NEW YORK – Foundation Medicine announced on Friday its FoundationOne CDx test received approval from the US Food and Drug Administration for use with larotrectinib (Bayer's Vitrakvi) to help identify cancer patients with neurotrophic receptor tyrosine kinase fusions.
Foundation's comprehensive genomic profiling test analyzes substitutions, insertion and deletion alterations, and copy number alterations in 324 genes, along with select rearrangements and genomic signatures across all solid tumors. Those signatures include the three NTRK gene fusions, which are more commonly found in rare cancer types such as secretory carcinoma of the breast, Foundation said in a statement. The test is approved as a companion diagnostic for more than 20 therapies, the company added. The Roche subsidiary said the approval is part of a collaboration between Bayer and Foundation Medicine to develop and commercialize next-generation sequencing-based companion diagnostics in oncology.

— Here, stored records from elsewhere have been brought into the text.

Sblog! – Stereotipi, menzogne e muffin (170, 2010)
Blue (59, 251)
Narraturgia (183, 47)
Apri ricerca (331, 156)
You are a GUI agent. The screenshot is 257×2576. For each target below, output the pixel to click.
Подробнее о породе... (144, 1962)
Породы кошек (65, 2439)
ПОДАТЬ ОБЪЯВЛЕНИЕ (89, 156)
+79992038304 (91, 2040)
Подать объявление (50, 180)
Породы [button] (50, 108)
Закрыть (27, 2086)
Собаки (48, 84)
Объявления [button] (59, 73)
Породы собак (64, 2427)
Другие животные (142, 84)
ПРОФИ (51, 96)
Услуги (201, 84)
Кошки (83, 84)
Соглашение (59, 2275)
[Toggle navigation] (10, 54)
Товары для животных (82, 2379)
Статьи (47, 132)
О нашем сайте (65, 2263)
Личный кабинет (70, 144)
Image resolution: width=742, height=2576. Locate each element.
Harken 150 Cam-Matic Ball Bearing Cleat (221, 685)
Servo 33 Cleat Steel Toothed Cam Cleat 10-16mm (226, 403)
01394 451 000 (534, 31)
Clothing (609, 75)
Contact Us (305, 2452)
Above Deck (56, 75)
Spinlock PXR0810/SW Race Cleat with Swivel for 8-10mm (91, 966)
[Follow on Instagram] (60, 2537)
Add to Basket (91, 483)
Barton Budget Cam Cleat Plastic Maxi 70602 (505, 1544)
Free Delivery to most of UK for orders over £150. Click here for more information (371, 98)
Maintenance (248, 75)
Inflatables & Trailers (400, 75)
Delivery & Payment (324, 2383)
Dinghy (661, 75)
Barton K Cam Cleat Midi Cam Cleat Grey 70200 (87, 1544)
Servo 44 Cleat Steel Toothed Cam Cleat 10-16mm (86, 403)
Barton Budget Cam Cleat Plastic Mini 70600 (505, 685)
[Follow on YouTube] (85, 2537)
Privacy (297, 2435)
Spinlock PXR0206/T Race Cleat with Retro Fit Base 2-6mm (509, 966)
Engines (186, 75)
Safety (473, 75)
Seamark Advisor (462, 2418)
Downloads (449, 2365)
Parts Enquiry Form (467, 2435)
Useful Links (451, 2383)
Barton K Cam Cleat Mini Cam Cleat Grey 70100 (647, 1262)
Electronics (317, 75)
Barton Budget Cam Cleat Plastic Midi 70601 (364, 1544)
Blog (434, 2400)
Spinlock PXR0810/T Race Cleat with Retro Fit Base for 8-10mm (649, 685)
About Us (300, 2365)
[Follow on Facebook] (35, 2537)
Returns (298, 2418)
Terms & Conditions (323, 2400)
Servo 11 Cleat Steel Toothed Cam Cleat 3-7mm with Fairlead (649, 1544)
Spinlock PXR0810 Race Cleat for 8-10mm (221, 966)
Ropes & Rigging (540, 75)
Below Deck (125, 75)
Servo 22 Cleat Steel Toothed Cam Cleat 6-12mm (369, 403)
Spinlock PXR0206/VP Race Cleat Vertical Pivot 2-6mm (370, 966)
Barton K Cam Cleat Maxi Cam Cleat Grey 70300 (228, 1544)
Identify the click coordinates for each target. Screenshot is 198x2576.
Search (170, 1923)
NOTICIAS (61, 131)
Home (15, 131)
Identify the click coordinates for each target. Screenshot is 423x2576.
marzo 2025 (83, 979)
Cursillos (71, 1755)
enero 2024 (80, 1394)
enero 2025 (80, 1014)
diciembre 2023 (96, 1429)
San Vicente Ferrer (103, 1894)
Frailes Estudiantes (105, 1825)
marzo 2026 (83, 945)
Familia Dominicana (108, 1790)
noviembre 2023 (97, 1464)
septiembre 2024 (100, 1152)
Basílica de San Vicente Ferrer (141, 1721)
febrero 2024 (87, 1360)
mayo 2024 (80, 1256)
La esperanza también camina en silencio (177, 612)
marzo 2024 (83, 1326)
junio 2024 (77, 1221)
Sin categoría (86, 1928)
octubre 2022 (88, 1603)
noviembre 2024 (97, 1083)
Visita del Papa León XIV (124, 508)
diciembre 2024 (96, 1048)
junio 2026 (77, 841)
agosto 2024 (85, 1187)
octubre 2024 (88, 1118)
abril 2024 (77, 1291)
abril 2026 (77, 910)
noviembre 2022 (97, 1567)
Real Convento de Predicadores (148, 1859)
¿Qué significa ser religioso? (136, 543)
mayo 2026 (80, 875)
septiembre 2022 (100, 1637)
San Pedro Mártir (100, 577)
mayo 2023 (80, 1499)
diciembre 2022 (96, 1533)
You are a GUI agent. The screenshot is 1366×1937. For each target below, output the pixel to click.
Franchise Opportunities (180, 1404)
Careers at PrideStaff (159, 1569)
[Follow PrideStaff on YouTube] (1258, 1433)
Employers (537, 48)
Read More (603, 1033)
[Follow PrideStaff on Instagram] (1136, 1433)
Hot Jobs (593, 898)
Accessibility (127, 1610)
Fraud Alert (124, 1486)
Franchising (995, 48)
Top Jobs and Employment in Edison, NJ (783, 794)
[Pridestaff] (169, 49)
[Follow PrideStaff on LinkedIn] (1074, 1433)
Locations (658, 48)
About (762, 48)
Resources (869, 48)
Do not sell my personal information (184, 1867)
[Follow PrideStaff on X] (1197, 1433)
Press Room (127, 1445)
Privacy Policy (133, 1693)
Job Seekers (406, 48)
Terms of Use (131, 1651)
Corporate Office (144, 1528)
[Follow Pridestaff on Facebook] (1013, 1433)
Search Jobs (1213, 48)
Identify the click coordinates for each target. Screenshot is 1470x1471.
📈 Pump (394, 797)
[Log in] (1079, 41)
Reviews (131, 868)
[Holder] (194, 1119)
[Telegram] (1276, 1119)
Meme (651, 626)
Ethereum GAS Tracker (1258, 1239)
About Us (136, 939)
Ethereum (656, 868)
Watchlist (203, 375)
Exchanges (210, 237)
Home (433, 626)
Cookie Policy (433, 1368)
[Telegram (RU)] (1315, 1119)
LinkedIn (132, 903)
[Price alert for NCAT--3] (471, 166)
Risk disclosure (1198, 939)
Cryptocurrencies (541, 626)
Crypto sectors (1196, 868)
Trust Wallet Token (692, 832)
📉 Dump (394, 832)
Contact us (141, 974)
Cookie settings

Larotrectinib is approved in the US for refractory patients with TRK fusion-positive solid tumors who don't have a known acquired resistance mutation. It is approved for patients who are metastatic, or in cases where surgical resection is "likely to result in severe morbidity," Bayer said.
Chugai Pharmaceuticals, a Foundation Medicine partner in Japan, filed an application with the Japanese Ministry of Health, Labour, and Welfare for expanded use of FoundationOne CDx with larotrectinib, Bayer said.